Set down the data below once more, precisely as it reads.

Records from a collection
:::

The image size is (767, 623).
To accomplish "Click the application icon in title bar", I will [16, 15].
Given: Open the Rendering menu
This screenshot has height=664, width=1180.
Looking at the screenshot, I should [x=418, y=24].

:::

## Response area
The image size is (767, 623).
To accomplish "Click the application icon in title bar", I will [16, 15].
Given: Open the Rendering menu
This screenshot has height=664, width=1180.
Looking at the screenshot, I should [x=418, y=24].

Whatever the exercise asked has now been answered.